Can’t stand strangers touching your hair? We have a feeling you’ll relate to these five fro frustrations, as told by the brilliant Freddie Harrel.
It’s hard not to notice Parisian-born Freddie Harrel. With style to die for and a smile that stretches from ear to ear, she is larger than life in the best, most vivacious sense. Oh, and then of course, there’s that fro.
A powerful voice in the natural hair movement, Harrel has spoken many times about the need for more inclusivity in the industry, calling on retailers to stock a larger variety of black hair products and teaming up with Stylist in 2017 to expose how many hairdressers in London shockingly refuse to cater for Afro hair.
But not one to just talk the talk, Harrel has also made it clear how important it is that black women take control of the market and founded her own hair extension brand Big Hair No Care. In an interview last year she told Stylist, “Black women spend, on average, six times more than white women on beauty. 99% of the brands making black hair extensions are Asian, they’re not black-owned.
“For years, black women would relax their hair and wear it straight so it was easy for Asian brands to create styles that women were going to wear.
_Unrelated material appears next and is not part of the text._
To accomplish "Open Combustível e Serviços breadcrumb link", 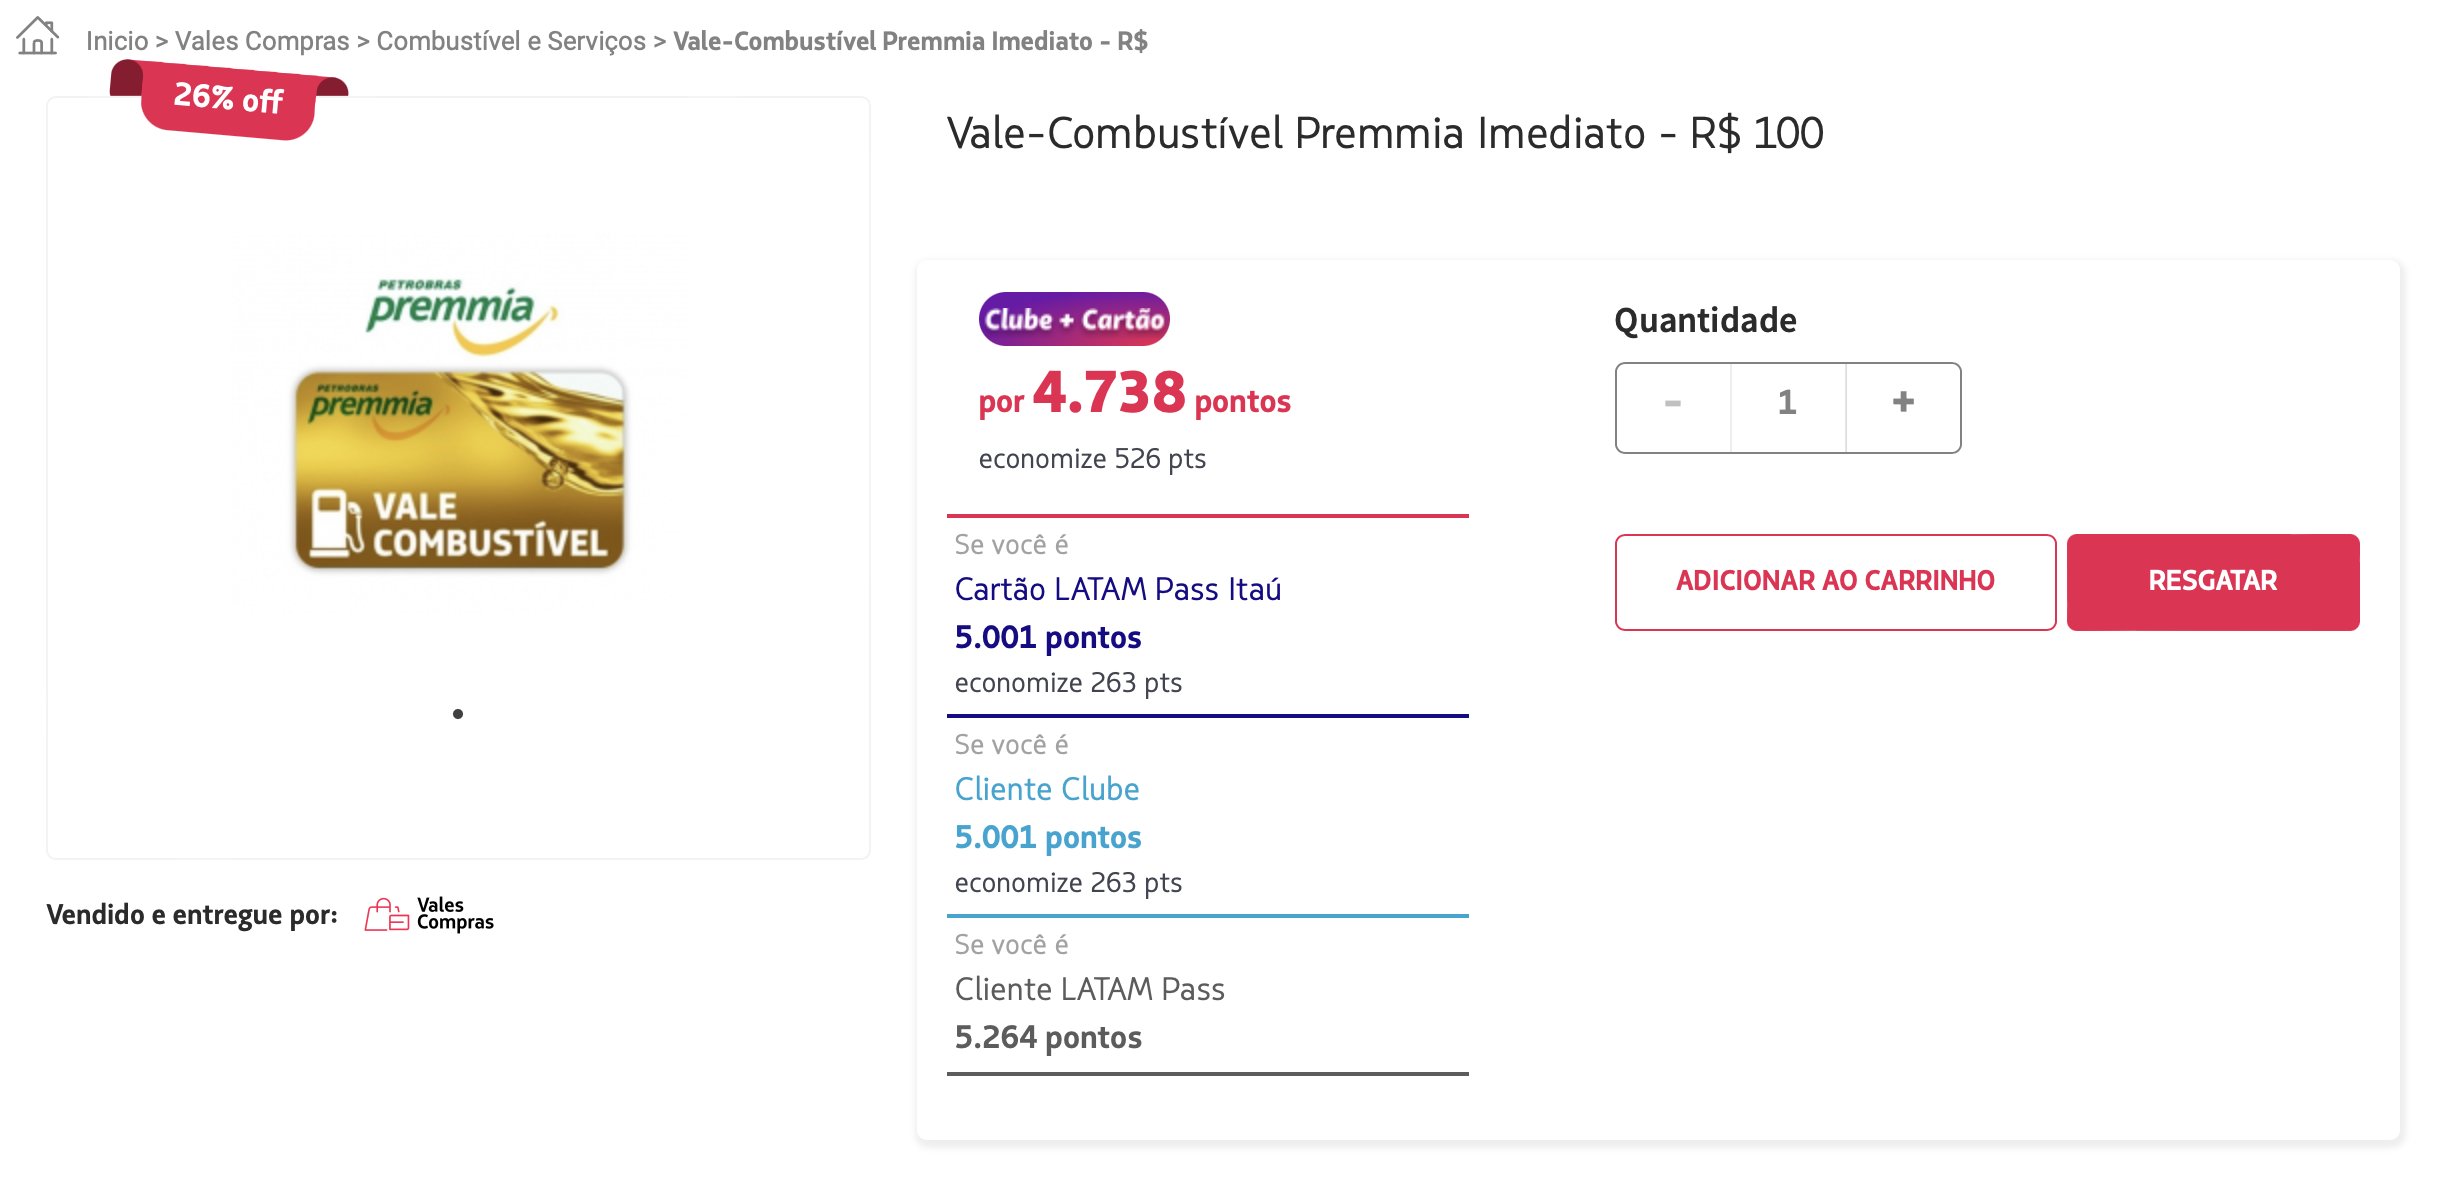I will pos(511,41).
But since the natural hair movement, these brands are finding it hard to catch up because they just don’t know what our hair looks like.”
Harrel’s brand is currently going through a relaunch and we can’t wait to see what she does with it next, having already wowed women with her realistic, voloumous Afro hair extensions and passion for supporting other black hair care brands that are owned and founded by black women. “We want to make sure more black people make money from the black hair industry,” Harrel reiterates.
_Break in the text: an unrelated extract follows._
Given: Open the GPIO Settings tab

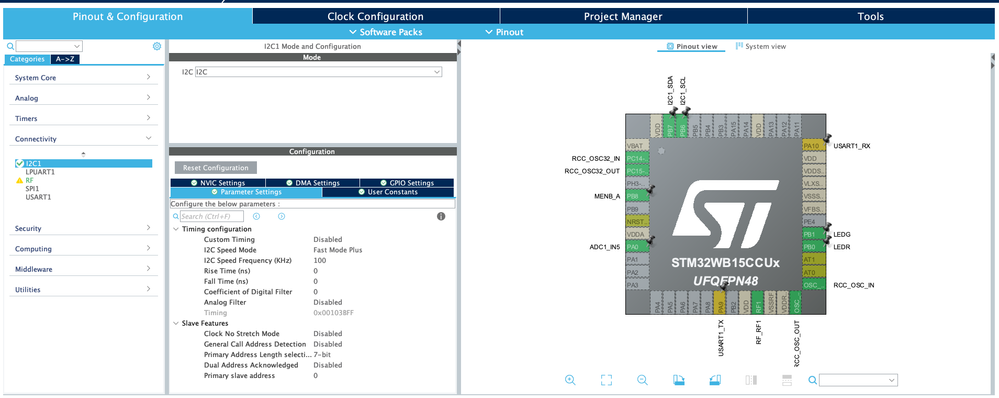Looking at the screenshot, I should pyautogui.click(x=407, y=183).
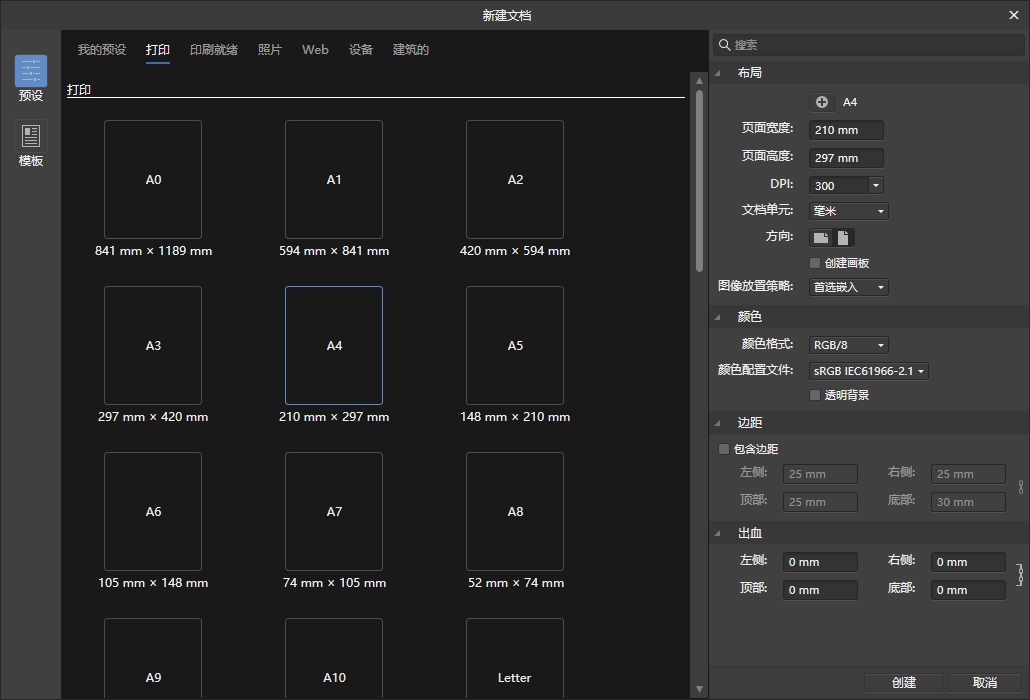Image resolution: width=1030 pixels, height=700 pixels.
Task: Click the margin link chain icon
Action: (1020, 487)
So, then, as Stylist continues to support the black hair movement we couldn’t think of anyone better to shout out to other proud fro owners and relay the frustrations that sometimes come with rocking her natural hair.
Whether you have Afro hair yourself or not, read on to either nod along or be educated on what only women with a fro will know.
1. People will try and touch your hair
“People will try to touch your hair all the time. Some will ask, some won’t ask – but the answer is always no. It’s simple.
Why? Because we’re not cute dogs that you can pet. It’s massively patronising. Your hair is as different as mine, yet I don’t put my fingers in it because it’s your personal space and you don’t know where my hands have been.”
2. It’s often seen as unprofessional
“Afro hair is big and bold, it can definitely stand out in a crowd and it’s beautiful. But it’s definitely not unprofessional.
Yet, you have a lot of workplaces that still ask employees to straighten their hair, put it back in a ponytail or in a bun, and you even have some schools that think that Afro hair is a violation of their dress code.”
3. No, we don’t wash it often
“We don’t need to wash our hair very often and people don’t get it. Some of us wash it once a week, some of us wash it once a month. Our hair doesn’t really get greasy and it’s fine!”
4. And then…the wash day struggle
“Wash day is a proper operation, you need to wash, condition, have a mask, leave in conditioner, the oil, the twist out, then let it dry. Oh my god, wash day is a struggle. I know you can relate.”
5. People constantly ask if it’s real
“You will constantly be asked if your hair is real or not real, but not all of us wear extensions. I do, it’s less maintenance.
But many, many women have just as much hair naturally, because black hair grows too.So, if it looks fab, that’s all you need to know.”